For single Cosmos DB collections, Stream Analytics still allows you to partition your data based on both the query patterns and performance needs of your application. Each collection may contain up to 10GB of data (maximum) and currently there is no way to scale up (or overflow) a collection. For scaling out, Stream Analytics allows you to write to multiple collections with a given prefix (see usage details below). Stream Analytics uses the consistent Hash Partition Resolver strategy based on the user provided PartitionKey column to partition its output records. The number of collections with the given prefix at the streaming job’s start time is used as the output partition count, to which the job writes to in parallel (Cosmos DB Collections = Output Partitions). For a single collection with lazy indexing doing only inserts, about 0.4 MB/s write throughput can be expected. Using multiple collections can allow you to achieve higher throughput and increased capacity.

If you intend to increase the partition count in the future, you may need to stop your job, repartition the data from your existing collections into new collections and then restart the Stream Analytics job. More details on using PartitionResolver and re-partitioning along with sample code, will be included in a follow-up post. The article Partitioning and scaling in Cosmos DB also provides details on this.

Cosmos DB settings for JSON output

Creating Cosmos DB as an output in Stream Analytics generates a prompt for information as seen below. This section provides an explanation of the properties definition.

Partitioned Collection Multiple “Single Partition” collections
documentdb stream analytics output screen documentdb stream analytics output screen

Note

The Multiple “Single Partition” collections scenario requires a partition key and is a supported configuration.
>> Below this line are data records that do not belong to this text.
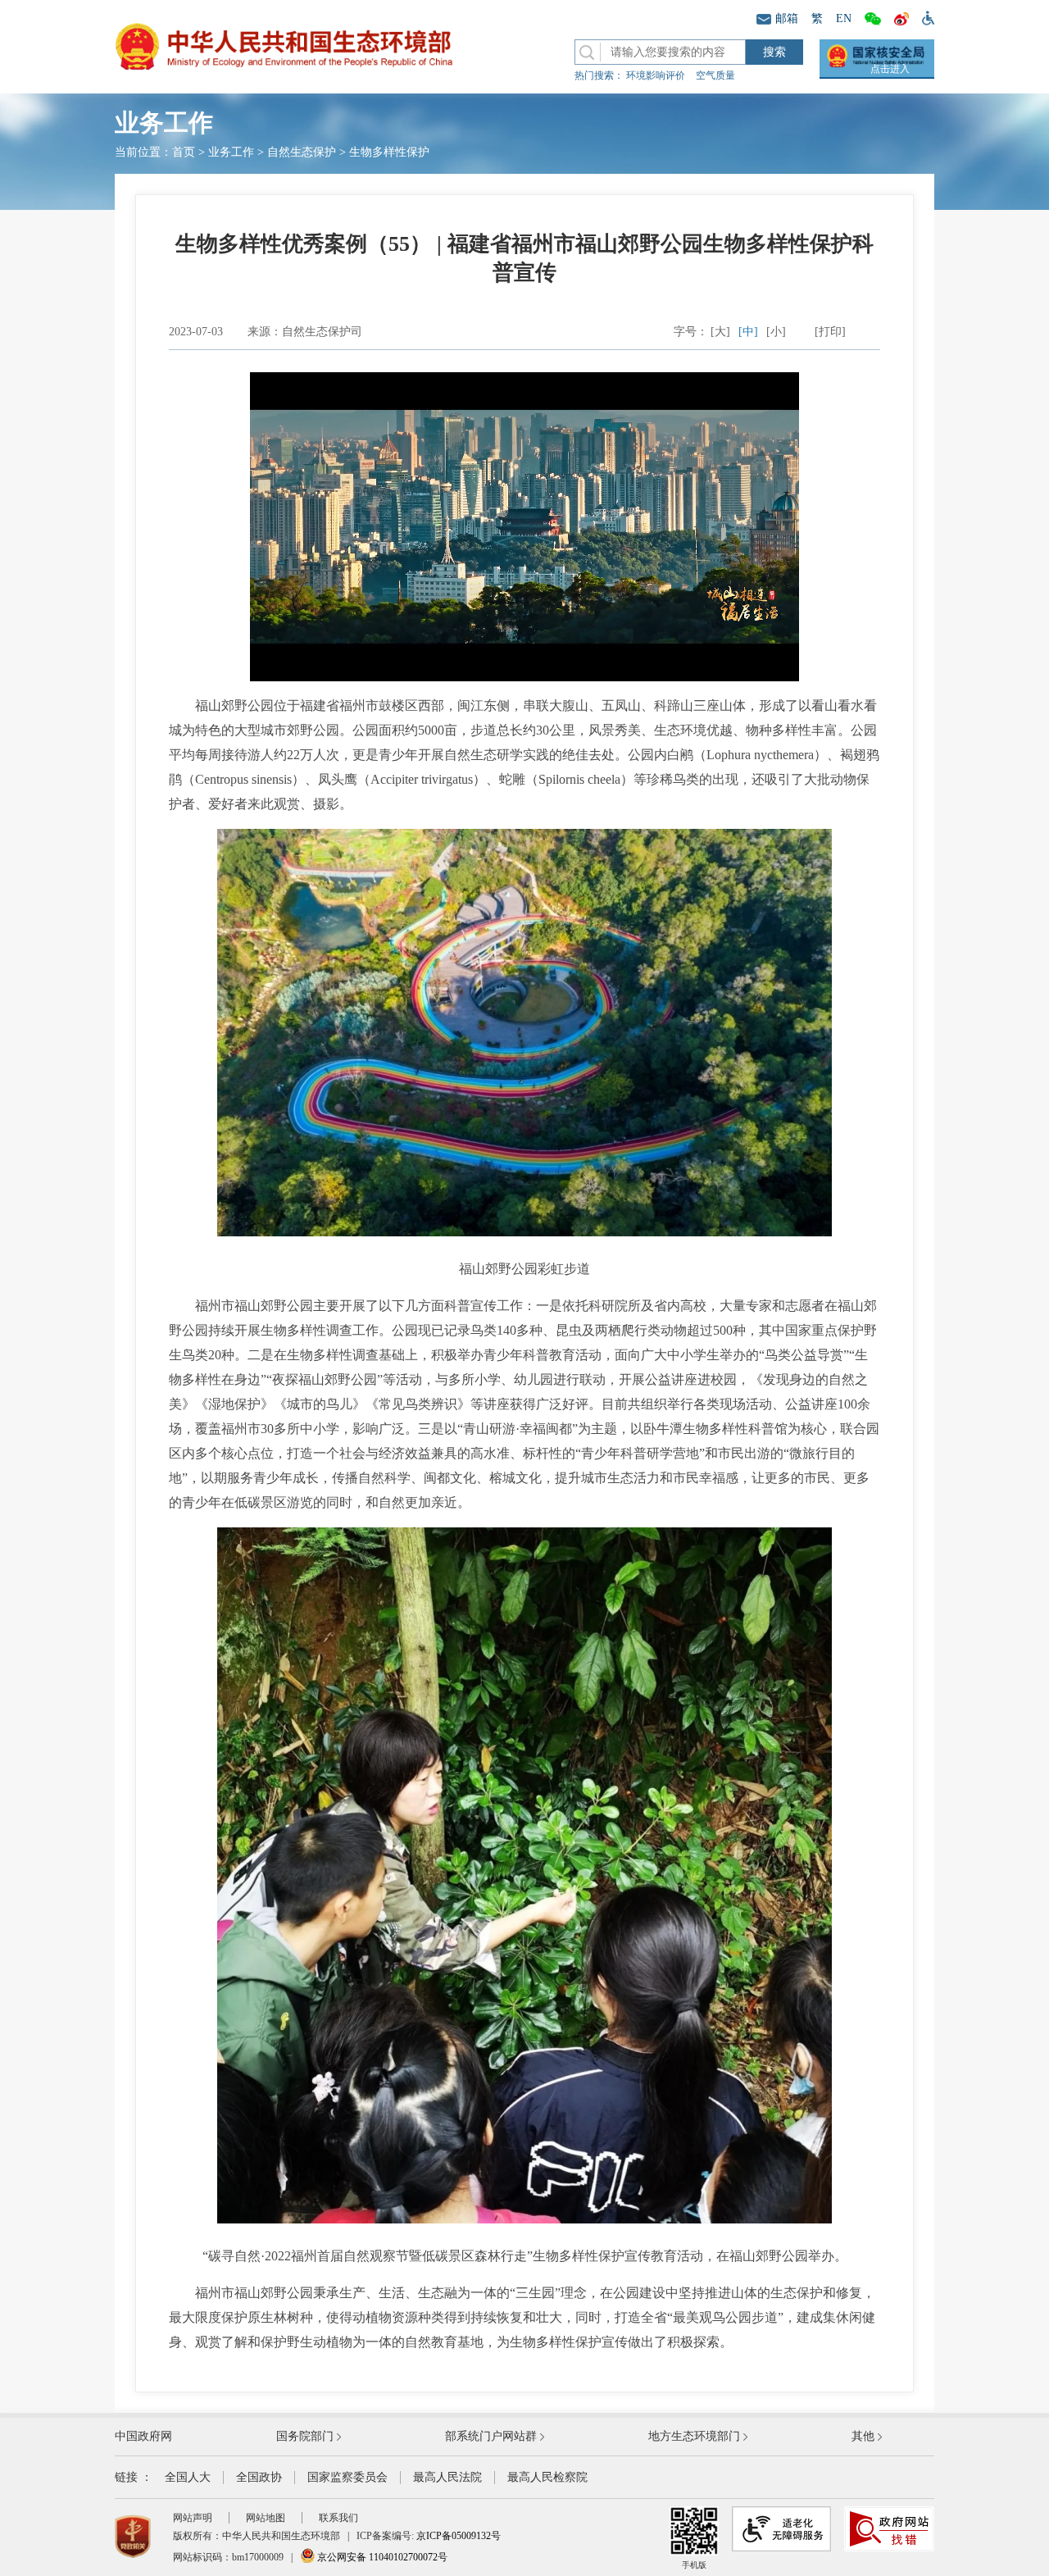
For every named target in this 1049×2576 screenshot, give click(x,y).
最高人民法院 (447, 2477)
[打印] (830, 331)
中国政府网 (143, 2436)
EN (843, 18)
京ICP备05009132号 (458, 2536)
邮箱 (786, 18)
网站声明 (192, 2518)
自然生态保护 (301, 152)
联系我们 (338, 2518)
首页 (183, 152)
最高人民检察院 (547, 2477)
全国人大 (188, 2477)
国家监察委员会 (347, 2477)
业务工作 (231, 152)
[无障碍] (924, 17)
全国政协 (259, 2477)
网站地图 (265, 2518)
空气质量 (715, 75)
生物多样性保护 (389, 152)
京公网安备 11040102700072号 (381, 2557)
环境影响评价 (655, 75)
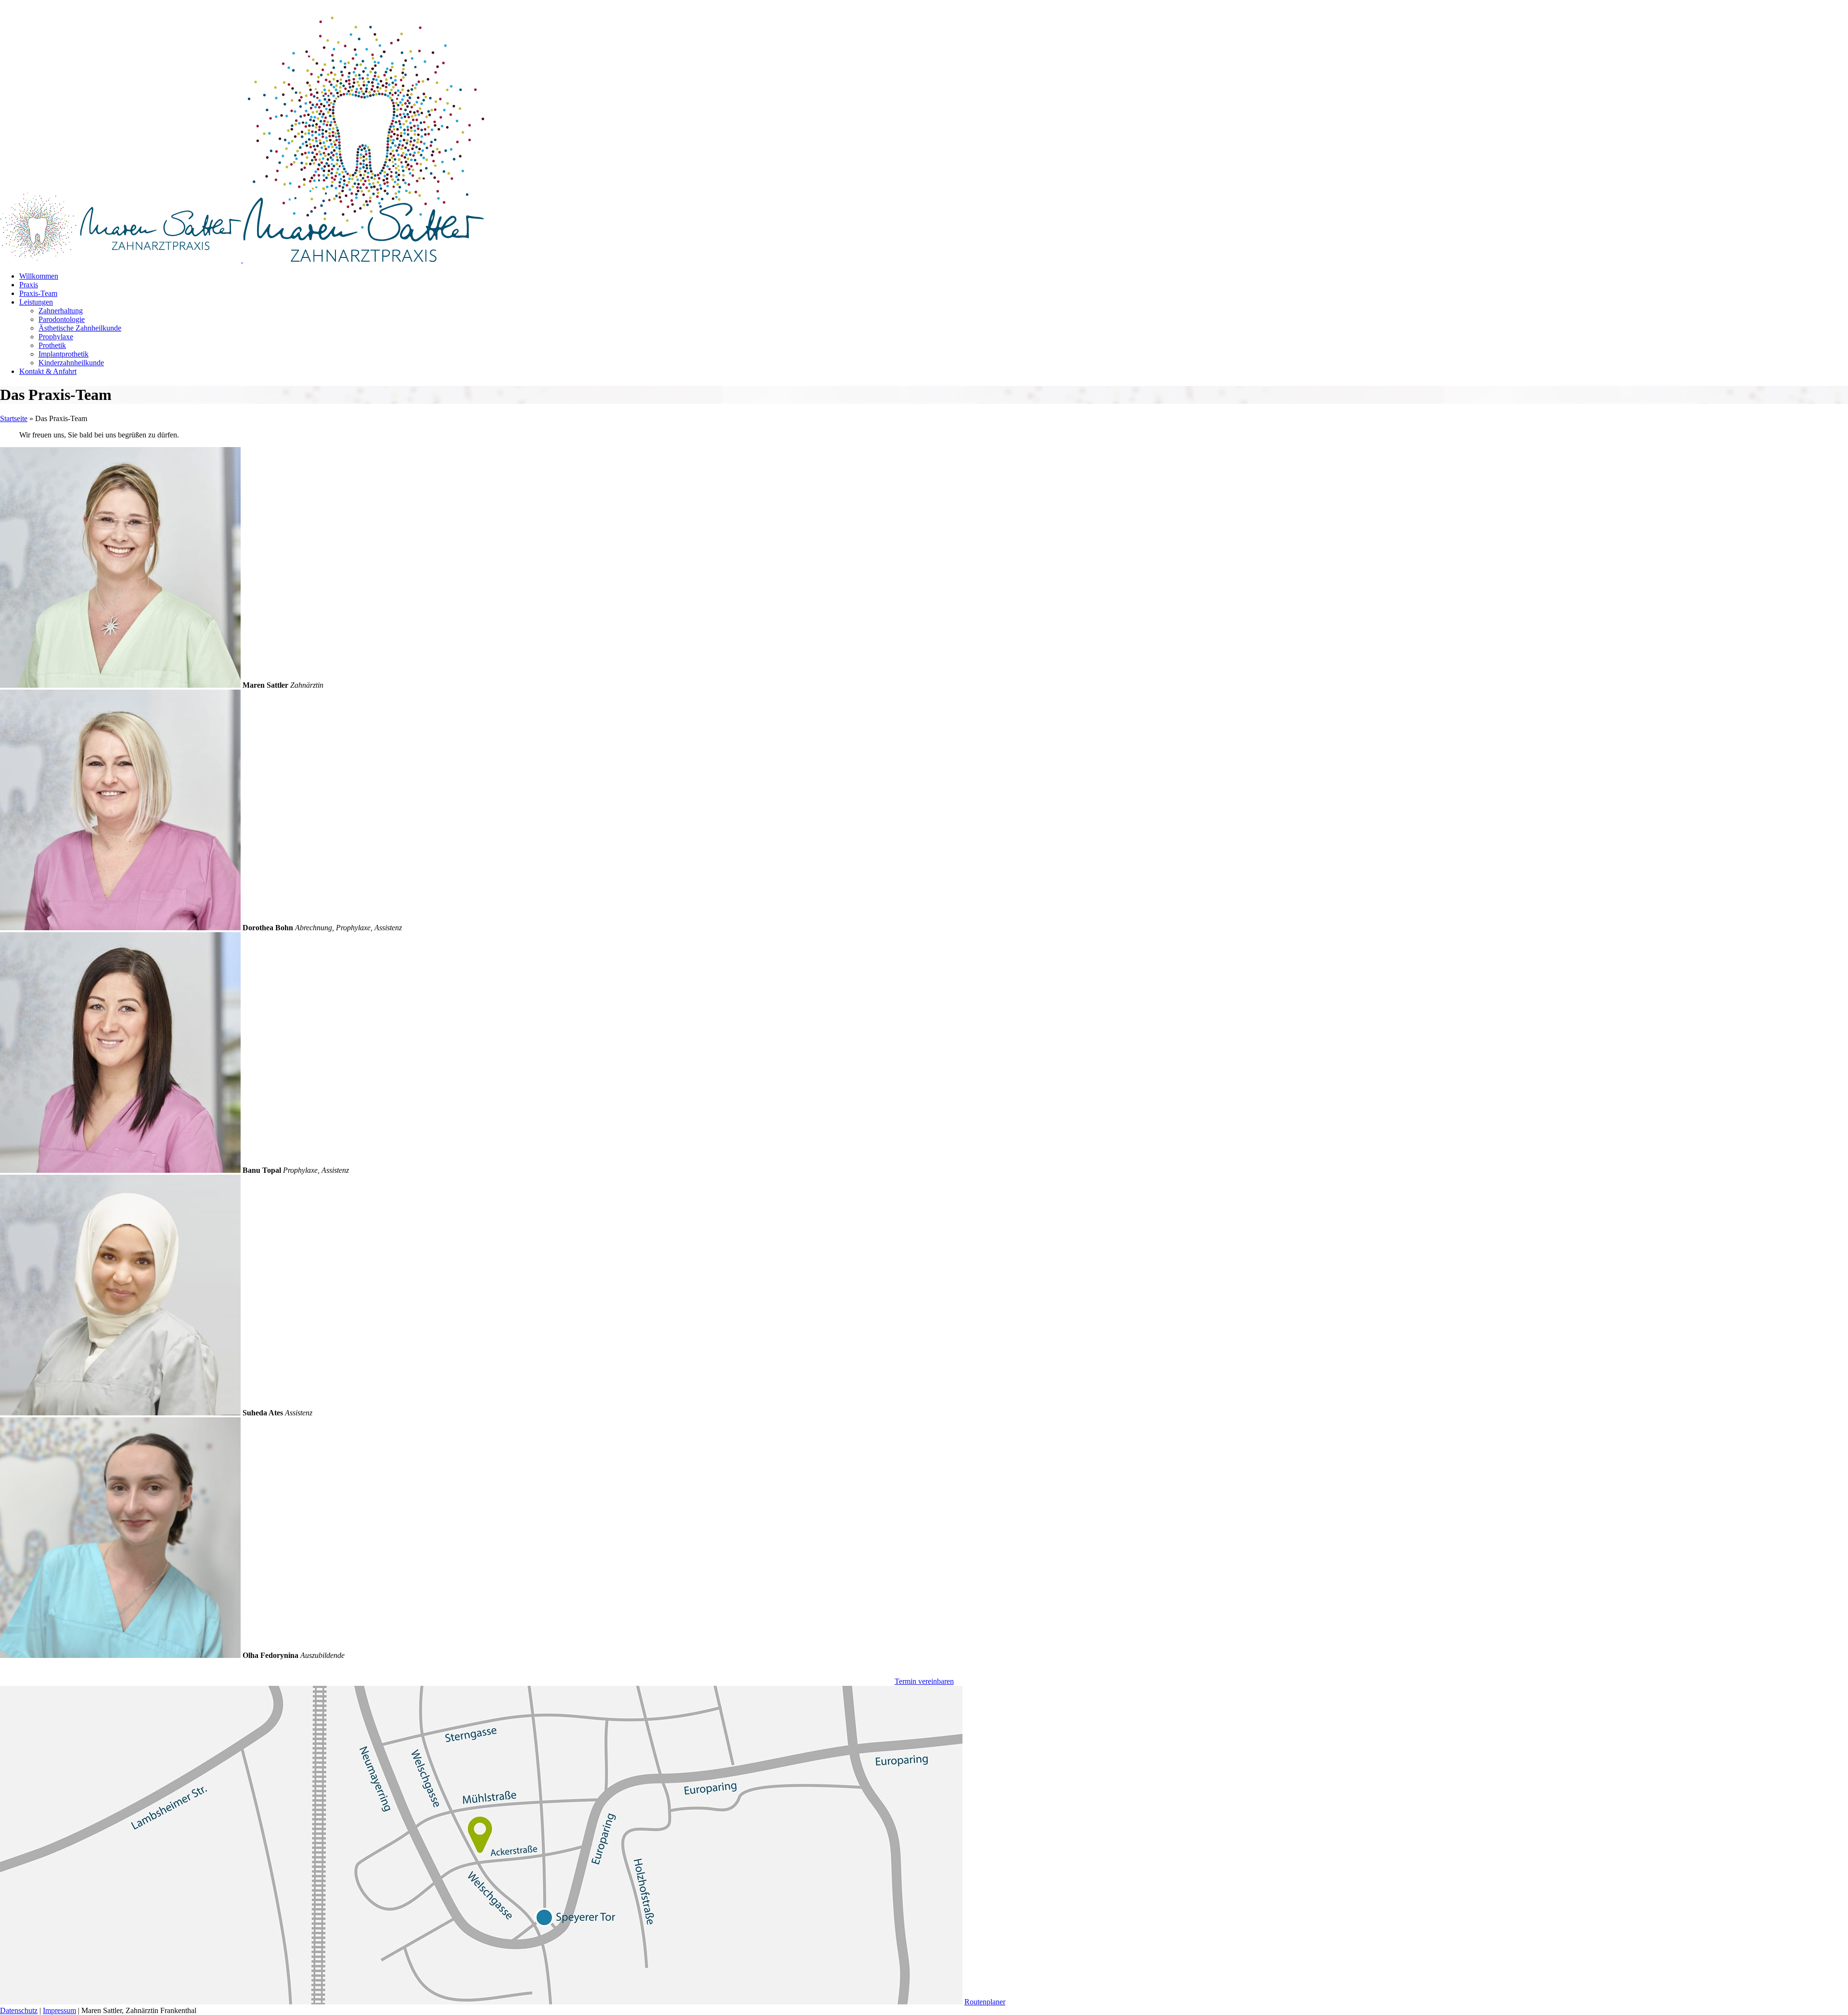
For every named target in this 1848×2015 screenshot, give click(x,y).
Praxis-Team (38, 293)
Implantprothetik (63, 354)
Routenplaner (984, 2002)
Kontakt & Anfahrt (48, 371)
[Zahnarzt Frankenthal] (121, 260)
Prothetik (52, 345)
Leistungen (36, 302)
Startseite (13, 418)
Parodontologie (61, 319)
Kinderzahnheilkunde (71, 363)
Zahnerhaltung (60, 311)
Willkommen (38, 276)
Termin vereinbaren (924, 1681)
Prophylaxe (55, 337)
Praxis (28, 285)
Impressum (59, 2010)
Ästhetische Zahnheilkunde (79, 328)
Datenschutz (19, 2010)
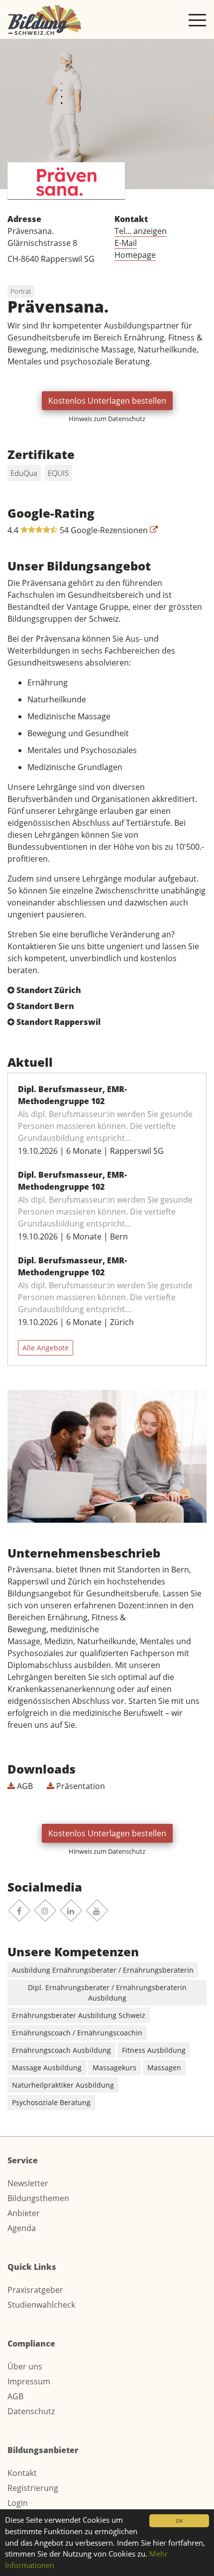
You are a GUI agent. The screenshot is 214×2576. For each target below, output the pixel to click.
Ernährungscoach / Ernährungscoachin (77, 2032)
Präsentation (79, 1786)
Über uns (24, 2366)
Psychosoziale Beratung (51, 2102)
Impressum (28, 2381)
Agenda (21, 2228)
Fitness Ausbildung (154, 2050)
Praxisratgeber (35, 2289)
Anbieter (23, 2213)
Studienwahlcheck (41, 2304)
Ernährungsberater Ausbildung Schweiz (78, 2015)
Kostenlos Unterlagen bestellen (107, 400)
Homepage (135, 254)
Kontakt (22, 2472)
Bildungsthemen (38, 2198)
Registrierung (32, 2487)
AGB (24, 1786)
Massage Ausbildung (47, 2067)
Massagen (164, 2067)
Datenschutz (31, 2411)
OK (179, 2520)
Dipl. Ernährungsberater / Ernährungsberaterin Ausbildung (107, 1993)
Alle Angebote (45, 1347)
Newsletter (27, 2183)
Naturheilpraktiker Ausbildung (63, 2085)
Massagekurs (114, 2067)
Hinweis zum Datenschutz (107, 418)
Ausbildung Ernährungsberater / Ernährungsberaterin (103, 1970)
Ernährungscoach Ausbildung (61, 2050)
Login (17, 2502)
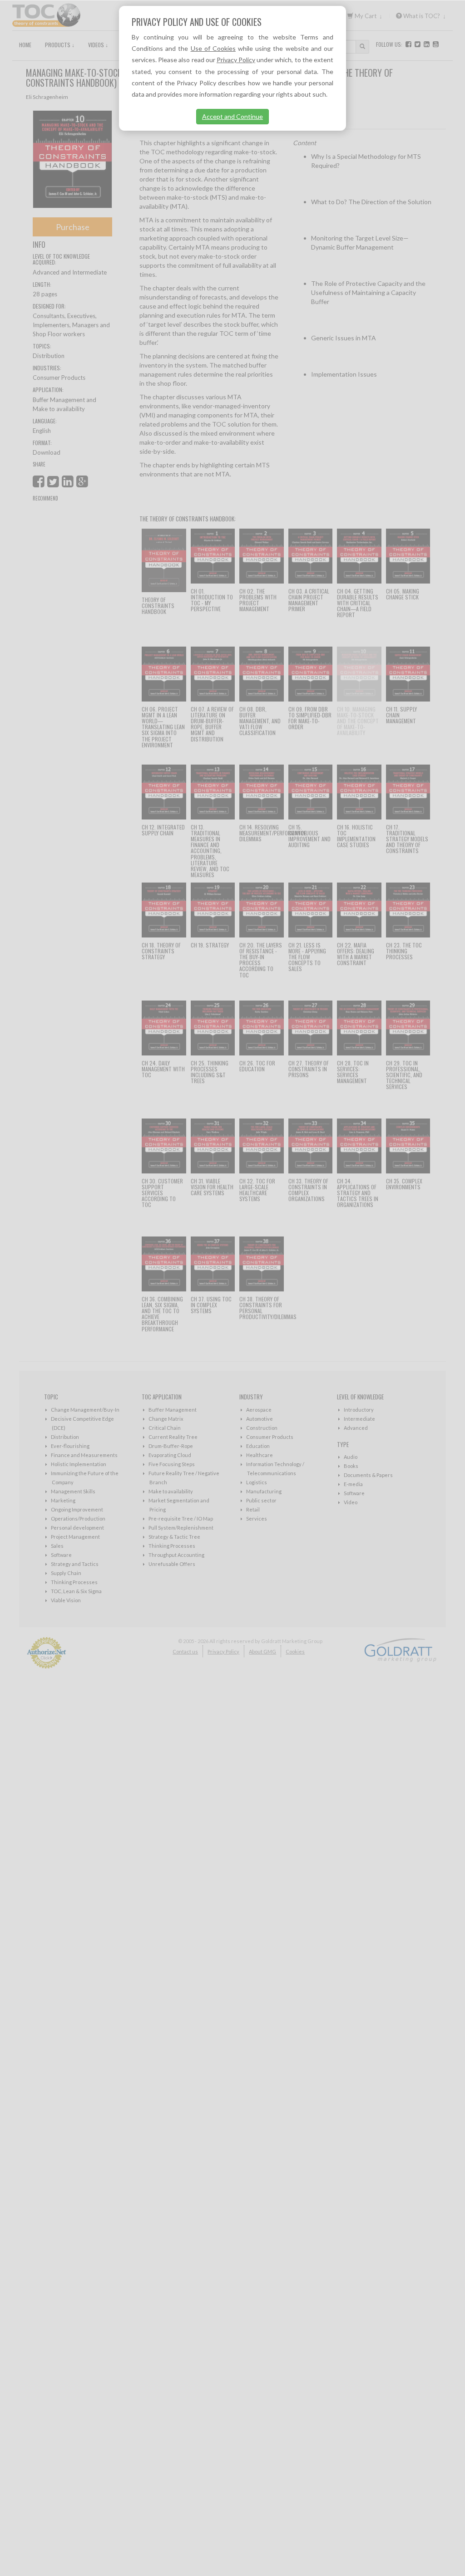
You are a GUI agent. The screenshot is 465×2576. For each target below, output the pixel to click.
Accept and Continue (232, 116)
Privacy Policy (236, 60)
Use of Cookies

  • Output Alias – An alias to refer this output in your ASA query
  • Account Name – The name or endpoint URI of the Cosmos DB account.
  • Account Key – The shared access key for the Cosmos DB account.
  • Database – The Cosmos DB database name.
  • Collection Name Pattern – The collection name or their pattern for the collections to be used. The collection name format can be constructed using the optional {partition} token, where partitions start from 0. Following are sample valid inputs:
    1) MyCollection – One collection named “MyCollection” must exist.
    2) MyCollection{partition} – Such collections must exist– "MyCollection0”, “MyCollection1”, “MyCollection2” and so on.
  • Partition Key – Optional. This is only needed if you are using a {parition} token in your collection name pattern. The name of the field in output events used to specify the key for partitioning output across collections. For single collection output, any arbitrary output column can be used e.g. PartitionId.
  • Document ID – Optional. The name of the field in output events used to specify the primary key on which insert or update operations are based.